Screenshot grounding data
▼

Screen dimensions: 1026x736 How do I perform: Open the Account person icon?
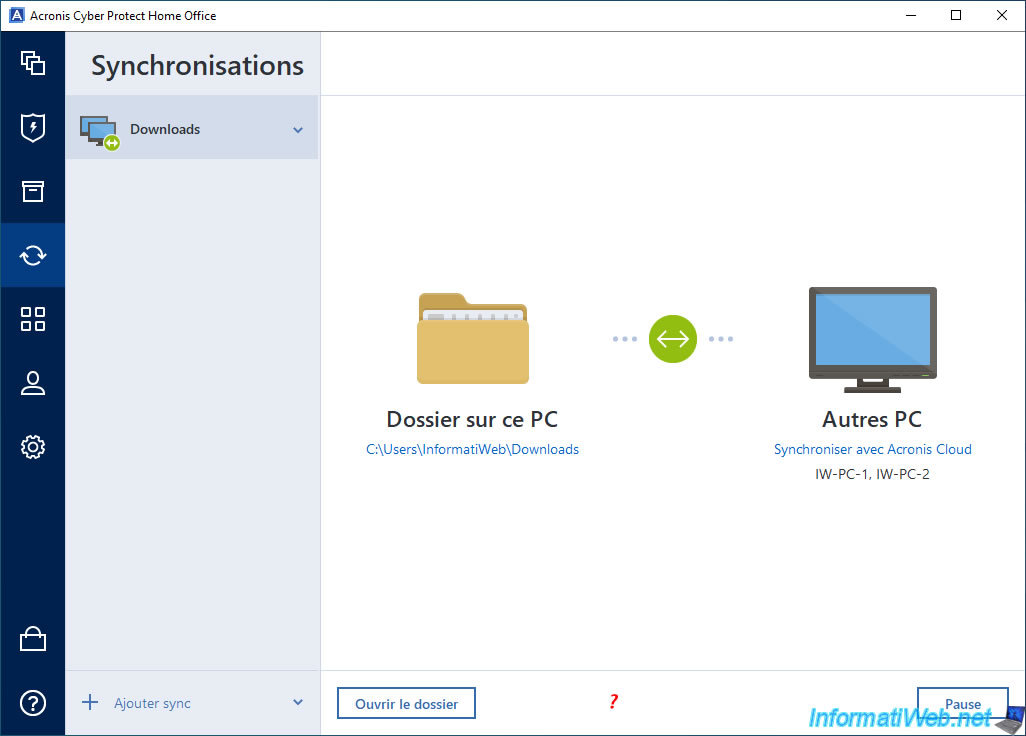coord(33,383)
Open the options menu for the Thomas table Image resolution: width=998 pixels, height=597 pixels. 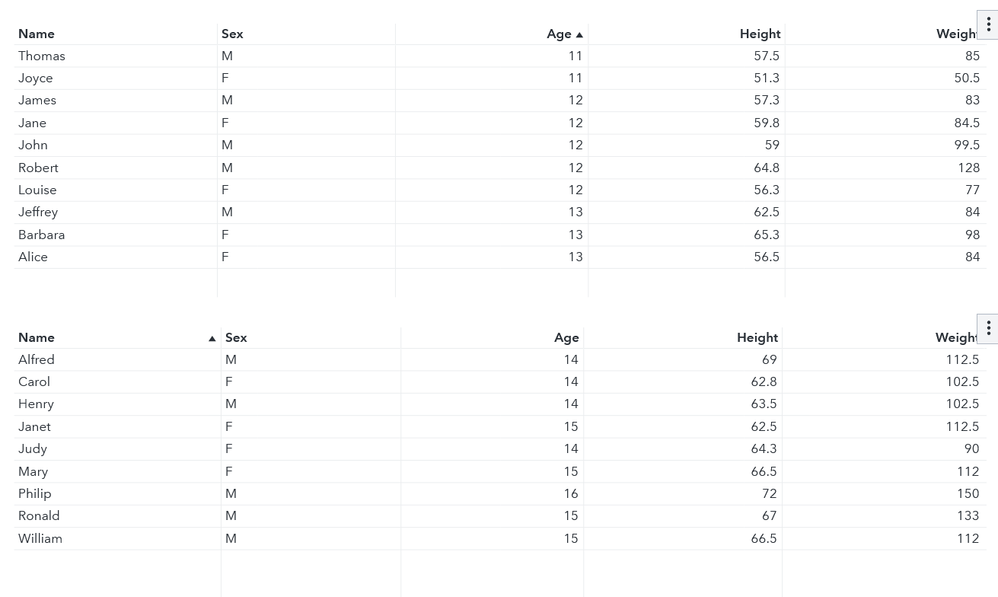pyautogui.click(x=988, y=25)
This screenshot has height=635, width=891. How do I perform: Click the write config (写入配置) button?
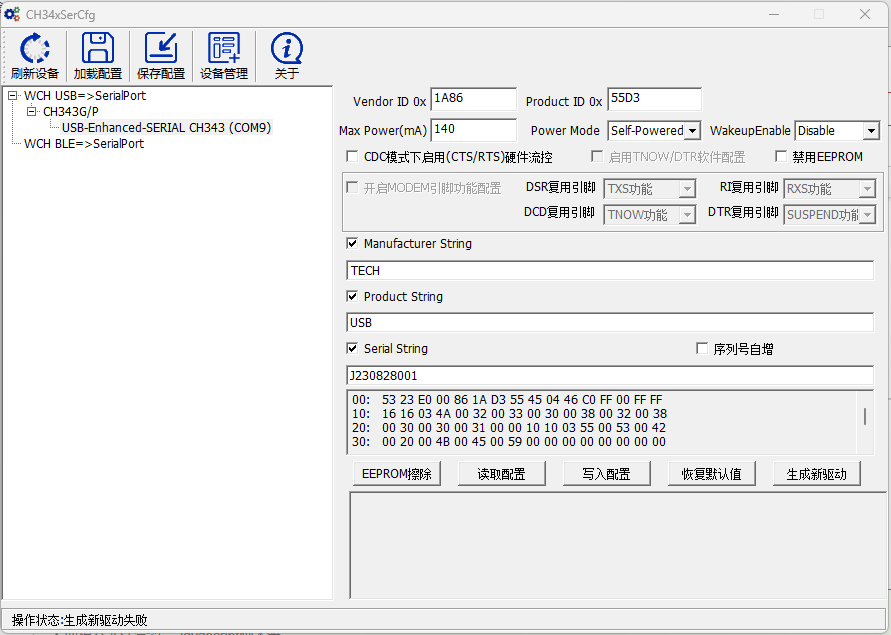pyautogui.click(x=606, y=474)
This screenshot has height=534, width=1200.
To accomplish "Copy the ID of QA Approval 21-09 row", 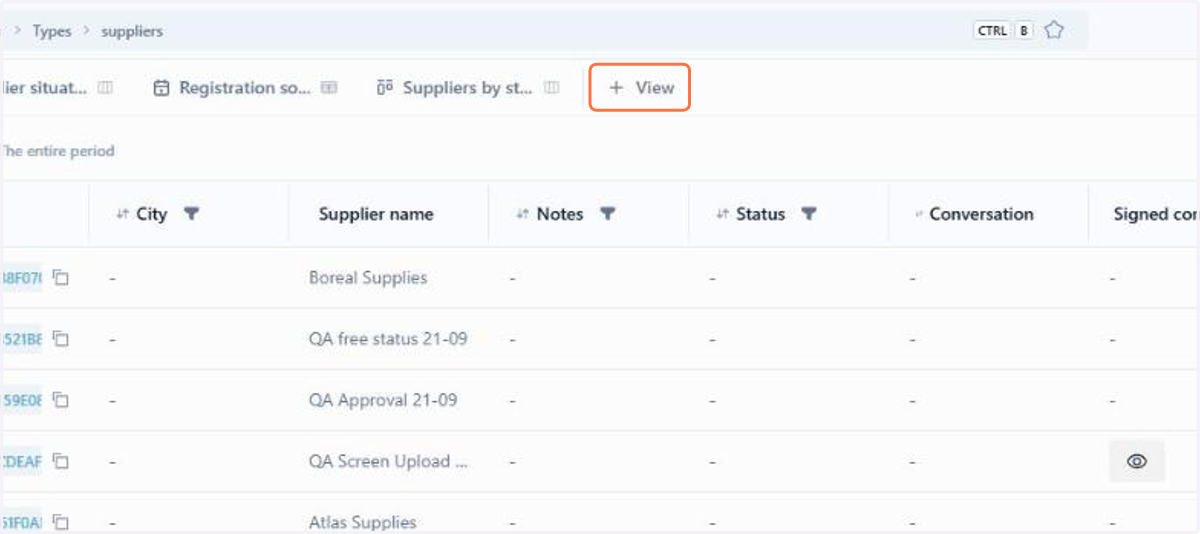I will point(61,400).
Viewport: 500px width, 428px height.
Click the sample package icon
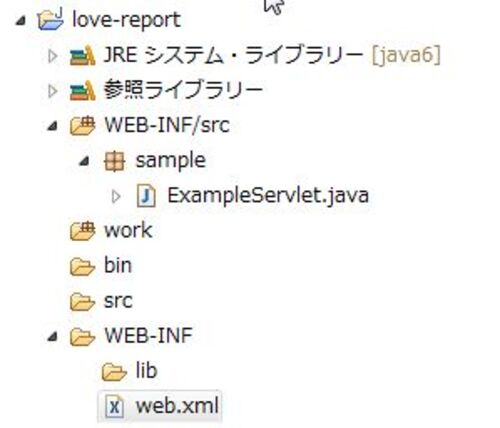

▲

[WHAT YOU HAVE TO DO]
The required output is the lines from the one containing "Viewport: 500px width, 428px height." through the end of the records above, reproduced exactly, with no pictures.

[ANSWER TO THIS PROBLEM]
Viewport: 500px width, 428px height.
Click the sample package icon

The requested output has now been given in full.